The financial scale gives useful context for how significant this could be, and also how modest. Starbucks is currently spending about $400 million a year on software, which is expected to be reduced with the help of AI, and the company is reportedly examining every contract and service as part of a wider plan to reduce costs by $2 billion. YourDailyAnalysis does the arithmetic worth doing here: even eliminating the Microsoft and IBM contracts entirely would cover only a fraction of that $2 billion target, which means this AI initiative is one input into a much larger, company-wide cost-cutting review rather than the primary lever driving it.
The market’s initial reaction split cleanly along an obvious fault line. While software stocks did not take the news kindly, SBUX’s stock gained 2.54% intraday on July 9 as a result of this – a straightforward read that investors in Starbucks welcomed the cost-reduction signal while investors in software vendors, who depend on exactly this kind of enterprise dependency, read it as a warning that AI-driven insourcing could erode a historically sticky revenue stream across the sector.

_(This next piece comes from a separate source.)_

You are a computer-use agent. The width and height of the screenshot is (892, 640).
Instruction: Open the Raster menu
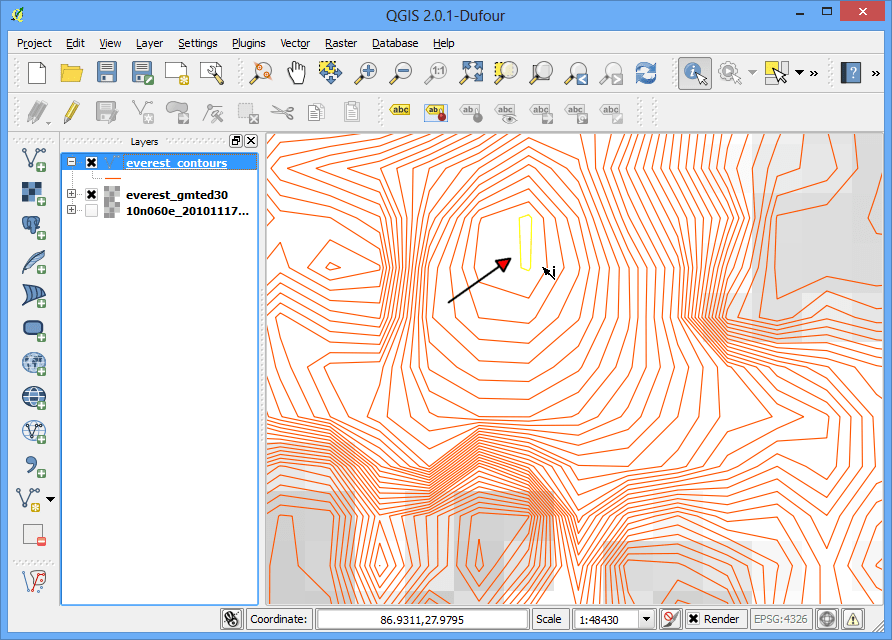340,43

This move fits inside a broader turnaround effort at Starbucks that gives it added credibility with investors already primed to expect cost discipline. Investors have responded positively to CEO Brian Niccol’s “Back to Starbucks” plan, which focuses on simpler menus, faster service, better staffing and upgraded in-store execution; the stock is up 25.9% year-to-date. YourDailyAnalysis reads the AI software initiative as a natural extension of that same operational-efficiency narrative Niccol has already been building, rather than a standalone technology bet unconnected to the rest of the turnaround story.
The valuation backdrop is worth flagging as a reason this specific announcement moved the stock as much as it did. On a forward-adjusted basis, Starbucks’ price-to-earnings ratio of 44.67 times is quite a lot higher than the industry average of 15.75 times, meaning the stock is already priced for a growth-and-efficiency story to keep delivering – a credible new cost-cutting lever, even a modest one relative to the full $2 billion target, matters more to a stock trading at that kind of premium than it would to a cheaply valued peer.
Watch for the actual rollout timeline through the end of next year, and watch whether Starbucks discloses specifics on how much of the $400 million software budget the new AI tools are expected to displace once they’re live. Your Daily Analysis sees the concrete rollout milestone, more than today’s stock reaction, as the real test of whether this initiative delivers the savings investors are currently pricing in.